Over the years, this website has kept quite a rich collection of Christian materials. When Chinese readers search for keywords related to Christianity, search engines will quickly detect this website. Its grassroots churches provide hymns (newly edited) of songs and sheet music, which were often widely downloaded and used, as well as other materials, including Bible study materials.
The closure of the “Jonah Home” website is a clear indication of the latest round of crackdowns on Christians’ cyberspace after China promulgated the new “Administrative Measures for Internet Religious Information Services.” The social media platform WeChat, one of the most widely used social applications among Chinese people, has also been directly affected. The WeChat group chats of Christians used to be the central platform for cross-regional communication among believers. Stricter text filtering in WeChat group chats has, however, been implemented, and the two Chinese characters for “intercessory prayer” need to be typed separately (for example: *** intercessory ***prayer ***) in order to avoid censorship checks on the application.
The names of the WeChat group chats have also begun to undergo modifications, and chat admins must try to dilute the usage of words related to the Christian faith or choose something irrelevant for the survival or maintenance of the existing group chat. Even so, there have been reports of Christian group chats that were directly closed.
WeChat accounts of individual users have also been deleted one after another, with warnings appearing: “Access to this webpage has been denied,” and “The webpage contains contents that are illegal or in violation and were complained by many people; in order to maintain a safe internet environment, access has been denied.” Some articles on accounts received a notice of violation in process, stating: “After the platform’s review, this account is suspected of violating relevant laws, regulations, and policies, and the article in violation has been deleted.” Some users have uploaded texts such as “Heavenly Father’s precious” and “Praise the Lord all ye People,” which were classified as sensitive content and restricted from spreading.

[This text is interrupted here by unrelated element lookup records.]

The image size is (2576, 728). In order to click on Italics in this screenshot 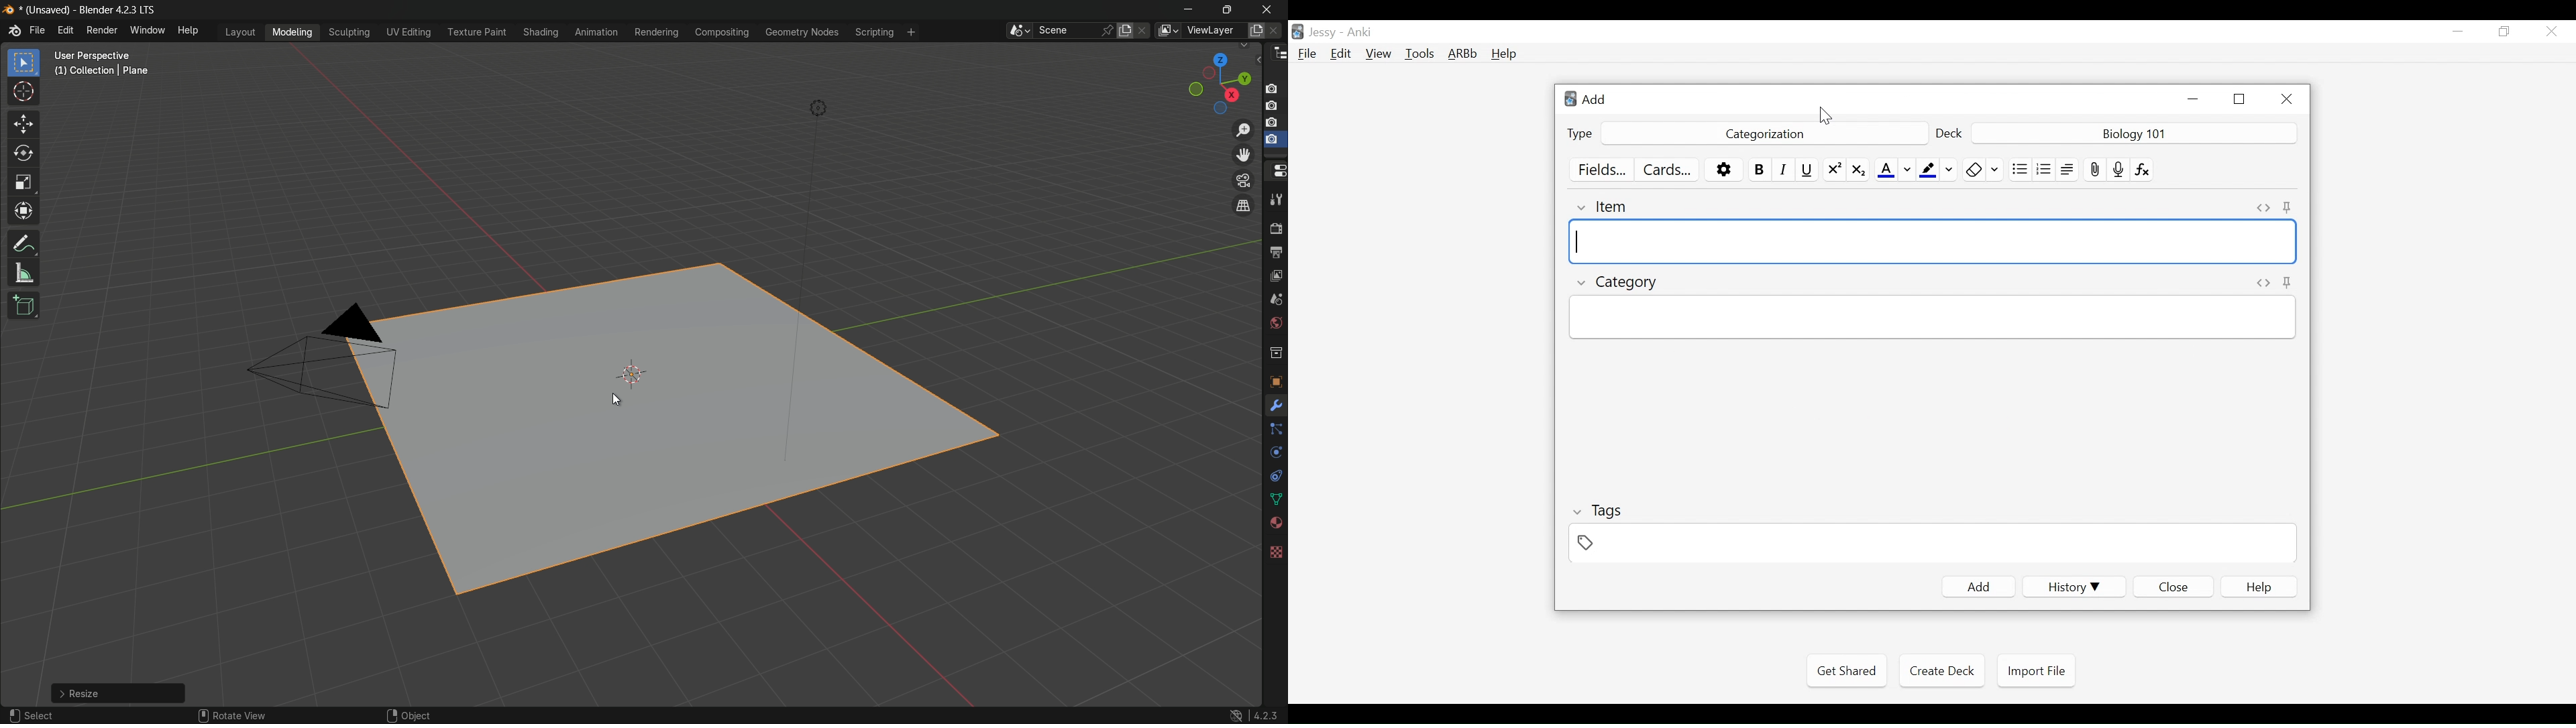, I will do `click(1786, 169)`.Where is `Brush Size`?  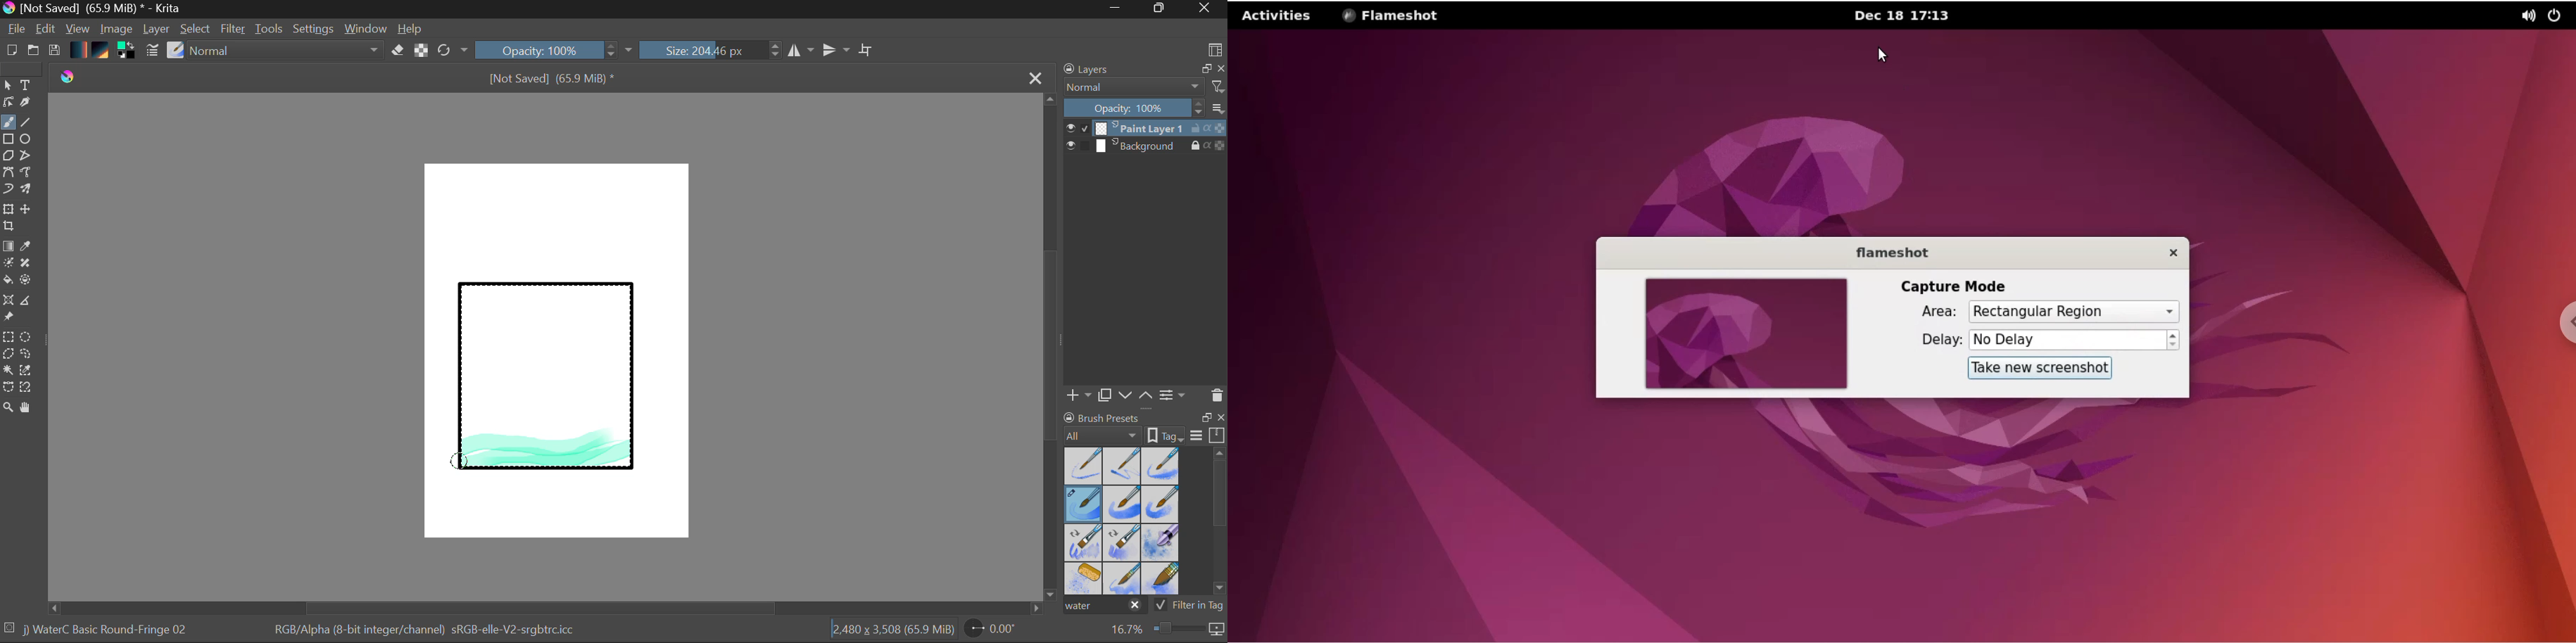 Brush Size is located at coordinates (711, 50). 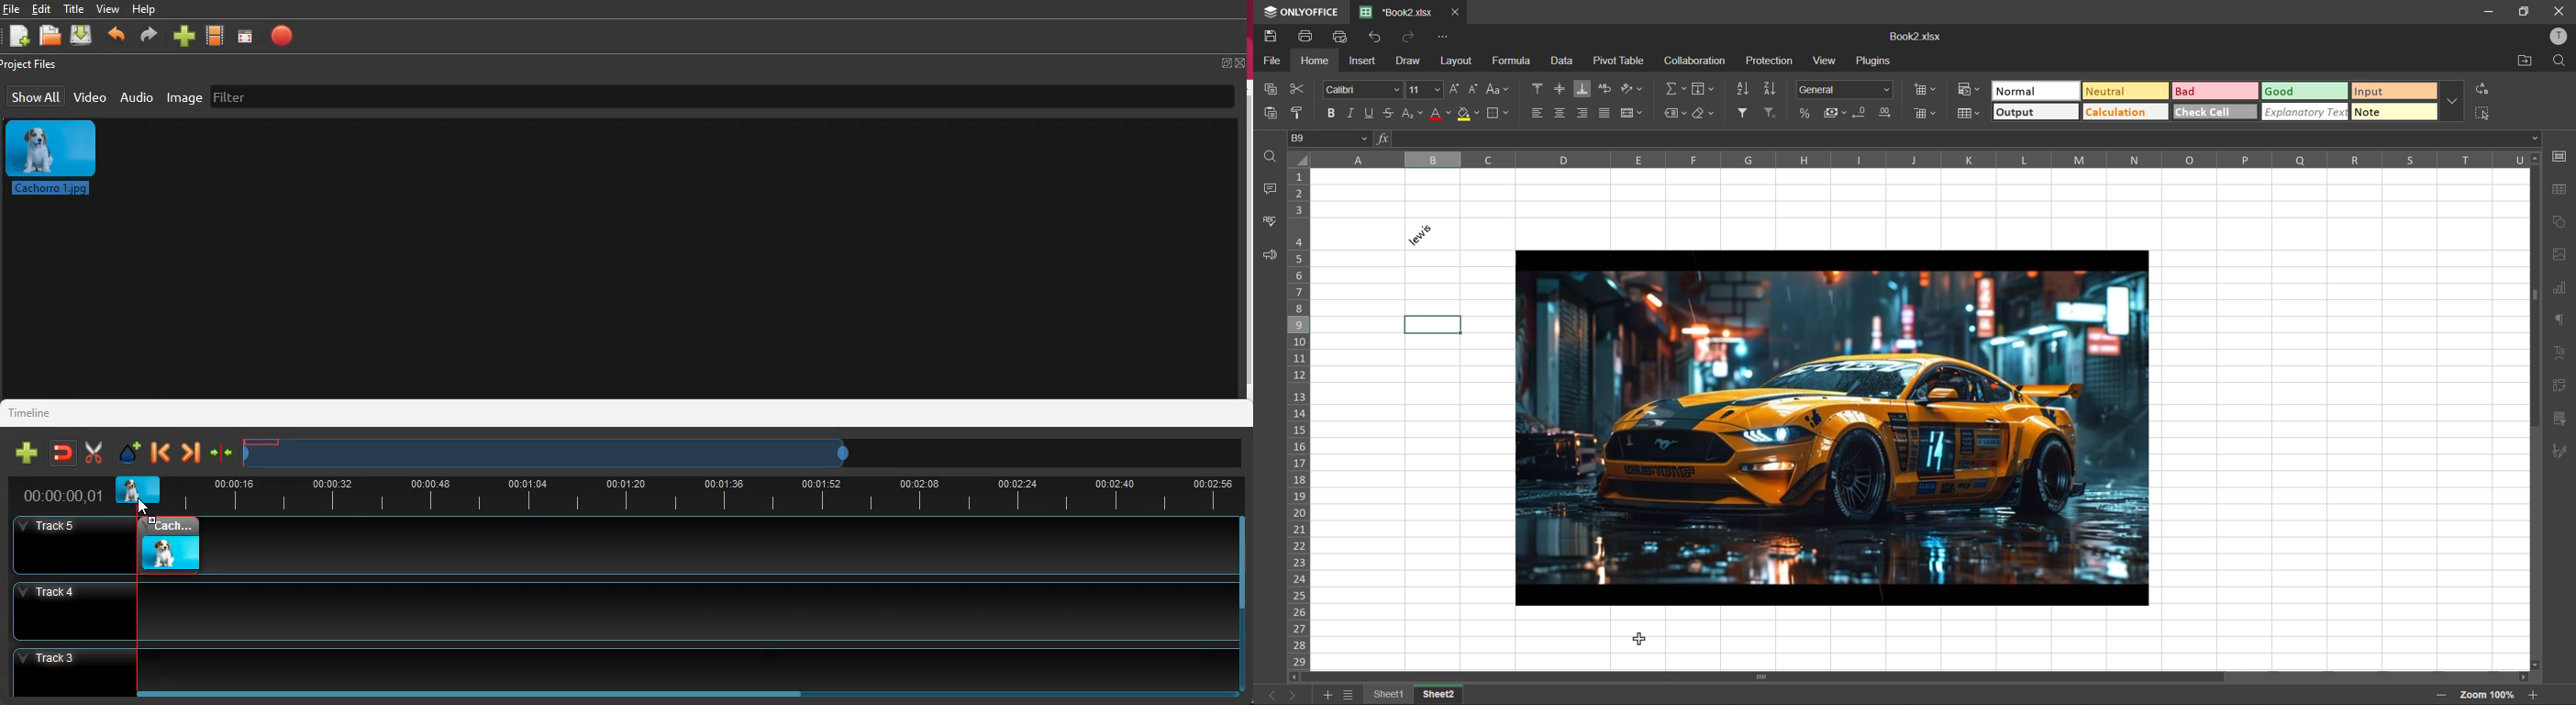 I want to click on selected box, so click(x=1434, y=324). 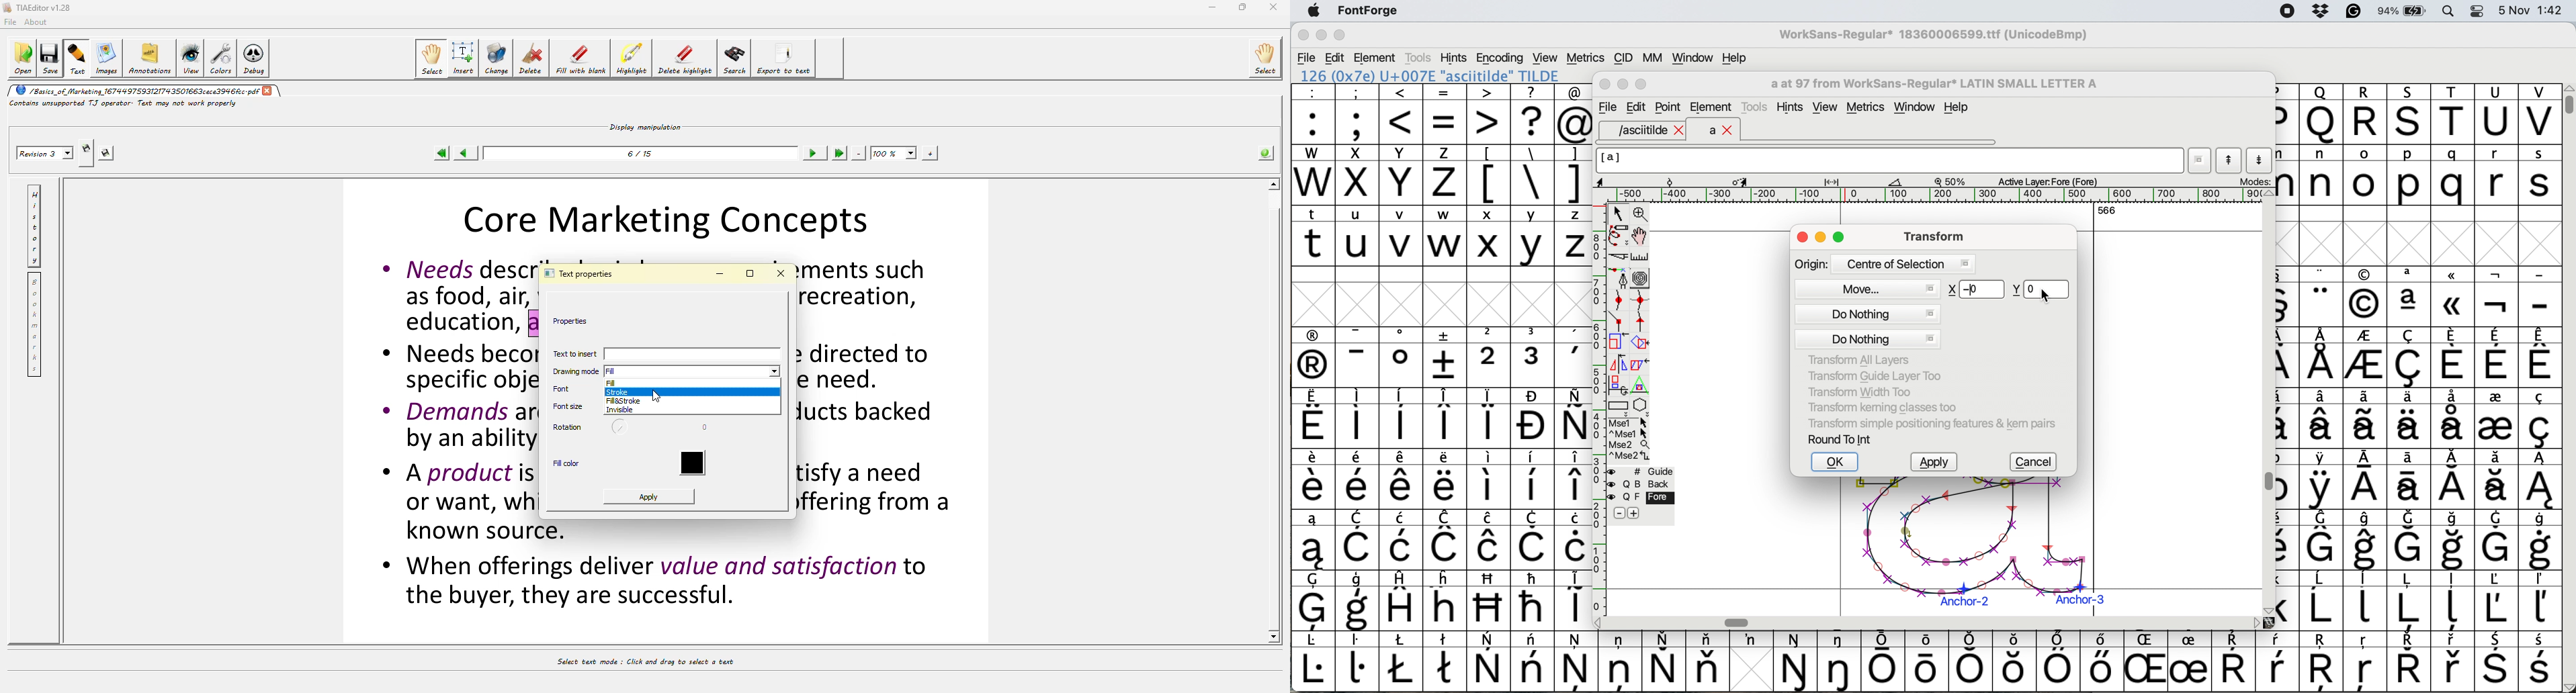 What do you see at coordinates (1711, 107) in the screenshot?
I see `element` at bounding box center [1711, 107]. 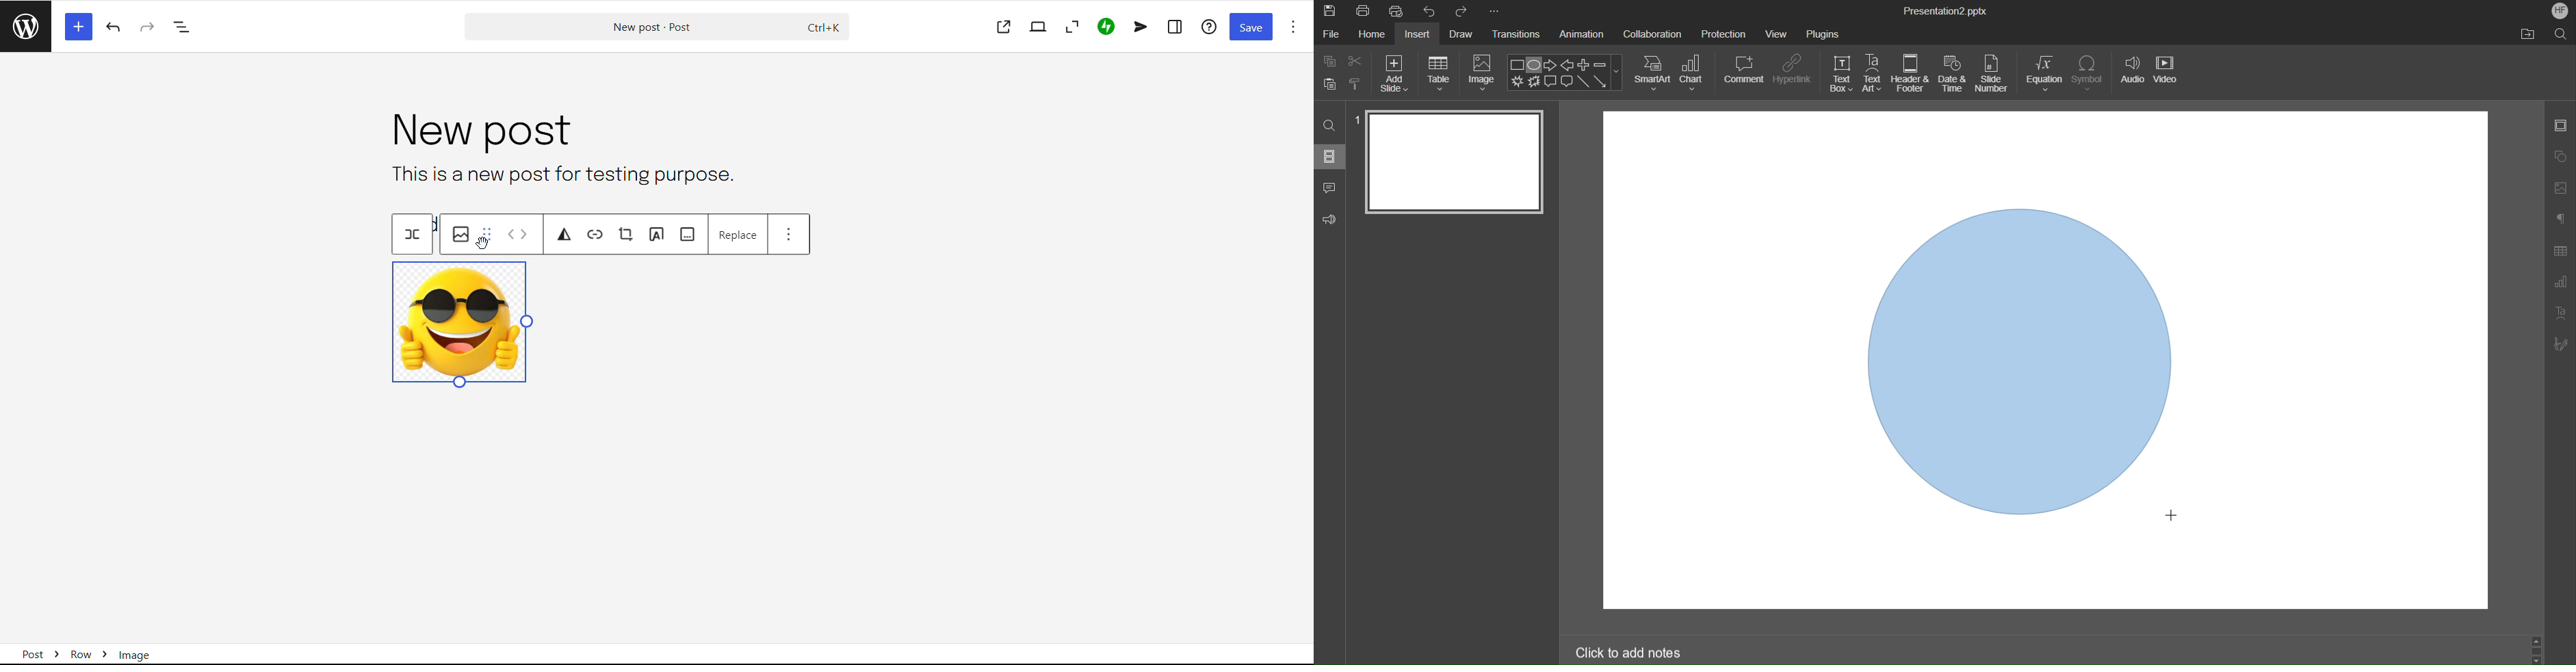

The “Christian atmosphere” and exchanges within WeChat groups and on the status sharing timelines are now gone.
The continued tightening of cyberspace controls is a direct result of the Chinese Communist government’s advocacy of the “sinicization of religion” and ideological control in an official capacity. The Administrative Measures for Internet Religious Information Services, which came into effect in March, require any religious group that wishes to distribute religious content on the internet to obtain a “license.” Only “legally established” organizations are allowed to disseminate content after going through training and approval, but all content must also conform to the official ideology. The regulations state that users found in violation might face criminal liability.
This means that only the five authorized official religious groups in China can use the internet to spread religious content. Unauthorized groups such as house churches, unregistered Catholic churches, and other unregistered Christian faith groups are all excluded.
The regulation strictly follows leader Xi Jinping’s directive to prohibit the use of the internet to “promote” religion. In its place is the propaganda of ideologies such as the socialist values promoted by Xi Jinping himself.
Xi Jinping’s government wants more than one billion Chinese people to use only one head; his government wants the Chinese people’s mouths to have only one function: eat, not speak. This tells the world that administrative regulations are higher than the constitution and that authoritarianism and religious freedom are incompatible.